Человек засмеялся пародийным негритянским смехом и стиснул удивительно белые передние зубы.
— Плохо, — сказал он, — плохие новости, оттого и плохо. Сигарета есть?
Дверь Богдановича открылась, и оттуда вышла девушка лет двадцати пяти, худая, темноволосая, с маленькими черными глазами и длинным бледным лицом. Она напомнила Рейнхарту писаря-гомосексуалиста, однажды подкатившегося к нему на базе морской авиации Анакостия.

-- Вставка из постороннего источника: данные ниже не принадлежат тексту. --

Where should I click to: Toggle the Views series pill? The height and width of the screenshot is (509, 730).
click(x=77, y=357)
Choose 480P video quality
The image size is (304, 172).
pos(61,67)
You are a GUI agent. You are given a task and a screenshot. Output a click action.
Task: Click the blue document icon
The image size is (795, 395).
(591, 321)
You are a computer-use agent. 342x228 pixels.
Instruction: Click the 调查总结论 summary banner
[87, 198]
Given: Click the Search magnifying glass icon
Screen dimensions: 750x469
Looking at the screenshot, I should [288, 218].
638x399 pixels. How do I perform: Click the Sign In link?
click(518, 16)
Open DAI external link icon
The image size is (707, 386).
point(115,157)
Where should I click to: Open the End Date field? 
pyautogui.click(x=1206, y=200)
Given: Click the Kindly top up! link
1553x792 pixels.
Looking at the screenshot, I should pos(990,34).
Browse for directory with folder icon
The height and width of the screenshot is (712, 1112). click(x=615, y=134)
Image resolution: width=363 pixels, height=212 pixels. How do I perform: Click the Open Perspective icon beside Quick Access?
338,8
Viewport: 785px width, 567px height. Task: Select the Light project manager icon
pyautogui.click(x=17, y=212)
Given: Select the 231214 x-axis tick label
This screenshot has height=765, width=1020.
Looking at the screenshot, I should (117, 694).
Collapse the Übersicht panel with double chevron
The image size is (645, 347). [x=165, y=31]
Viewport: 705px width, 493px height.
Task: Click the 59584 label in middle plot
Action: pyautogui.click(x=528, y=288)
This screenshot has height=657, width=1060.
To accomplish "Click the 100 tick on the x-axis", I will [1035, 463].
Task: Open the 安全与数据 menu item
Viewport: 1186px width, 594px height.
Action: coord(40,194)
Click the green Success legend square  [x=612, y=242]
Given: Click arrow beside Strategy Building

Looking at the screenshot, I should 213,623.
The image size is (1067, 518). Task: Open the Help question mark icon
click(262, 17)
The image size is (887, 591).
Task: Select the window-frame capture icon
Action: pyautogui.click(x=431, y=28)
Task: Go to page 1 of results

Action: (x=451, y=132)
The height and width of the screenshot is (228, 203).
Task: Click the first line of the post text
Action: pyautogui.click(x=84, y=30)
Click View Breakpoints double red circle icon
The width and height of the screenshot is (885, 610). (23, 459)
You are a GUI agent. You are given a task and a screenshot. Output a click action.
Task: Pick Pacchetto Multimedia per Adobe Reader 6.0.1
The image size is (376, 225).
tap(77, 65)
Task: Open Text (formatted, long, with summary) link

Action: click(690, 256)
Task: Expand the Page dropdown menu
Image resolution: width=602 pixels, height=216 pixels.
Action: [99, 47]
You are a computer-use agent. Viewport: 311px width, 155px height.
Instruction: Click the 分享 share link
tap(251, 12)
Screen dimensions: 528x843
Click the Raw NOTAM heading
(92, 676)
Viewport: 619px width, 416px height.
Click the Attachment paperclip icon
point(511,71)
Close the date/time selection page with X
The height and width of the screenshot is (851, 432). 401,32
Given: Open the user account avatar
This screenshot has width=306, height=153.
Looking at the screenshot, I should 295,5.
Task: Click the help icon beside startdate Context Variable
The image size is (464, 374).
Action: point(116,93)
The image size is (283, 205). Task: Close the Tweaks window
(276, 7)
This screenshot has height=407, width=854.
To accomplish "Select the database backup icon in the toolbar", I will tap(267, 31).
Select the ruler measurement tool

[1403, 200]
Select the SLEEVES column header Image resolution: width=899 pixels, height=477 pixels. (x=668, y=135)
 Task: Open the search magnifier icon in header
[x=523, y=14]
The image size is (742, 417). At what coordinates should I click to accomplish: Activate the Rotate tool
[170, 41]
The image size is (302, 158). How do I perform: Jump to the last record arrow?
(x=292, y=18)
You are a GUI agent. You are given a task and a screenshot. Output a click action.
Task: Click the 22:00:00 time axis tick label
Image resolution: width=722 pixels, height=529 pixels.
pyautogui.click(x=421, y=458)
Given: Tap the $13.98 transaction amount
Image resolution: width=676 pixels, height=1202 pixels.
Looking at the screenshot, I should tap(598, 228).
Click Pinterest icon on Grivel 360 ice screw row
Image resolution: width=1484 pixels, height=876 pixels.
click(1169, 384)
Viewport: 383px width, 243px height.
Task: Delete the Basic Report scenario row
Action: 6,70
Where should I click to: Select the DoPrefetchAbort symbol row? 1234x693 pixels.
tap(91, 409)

— У нас тут есть сигареты, Марвин, — сказала она бородатому.
Рейнхарт посмотрел на нее. На ней была офицерская рубашка защитного цвета, брюки и коричневые сандалии.
— У меня есть, — сказал Рейнхарт. — Тебе дать?
Марвин взял сигарету и снова рассмеялся негритянским смехом, оскалясь на девицу.
Рейнхарт поглядел на них и увидел, что у всех у них — у Богдановича, девицы и безумного Марвина — то, что милая Наташа любила называть Философским Взглядом: они обкурились и мирно торчали. Из-за Наташи он мгновенно проникся любовью к ним.
— Вы где обитали? — мягко спросил его Богданович.
— Ну… — сказал Рейнхарт. — В Нью-Йорке.
— Разумеется, — сказал Богданович тоном человека, изящно возвращающего комплимент.
Рейнхарт поклонился.
— Скажите, — спросил он их, — вы знали Наташу Каплан?
— Разумеется, — сказал Богданович.
— Разумеется, — сказал Марвин. — Я знал.
— Нет, правда, старик, вы знали Наташу?
— А почему бы и нет? — спросил Марвин.
У всех сделался задумчивый вид.
— Она в Уингдейле, — сообщил им Рейнхарт.
— О, — одобрительно произнесли они и кивнули.
— Марвин, ты был в Уингдейле, — сказала девица, — ты знал ее?
— Когда я был в Уингдейле, — сказал Марвин, — слушайте… когда я был в Уингдейле… — Он закрыл глаза и подвигал головой из стороны в сторону. — Я там ничего… ничего… не знал!
Все опять кивнули.
— Но в горе… в горах, старик… я все знал.
— Да, — откликнулся Богданович.
— Истинно, — сказал Марвин. — Верьте мне.
— Разумеется, — сказал Богданович.
Марвин переводил взгляд с лица на лицо и остановился на Рейнхарте.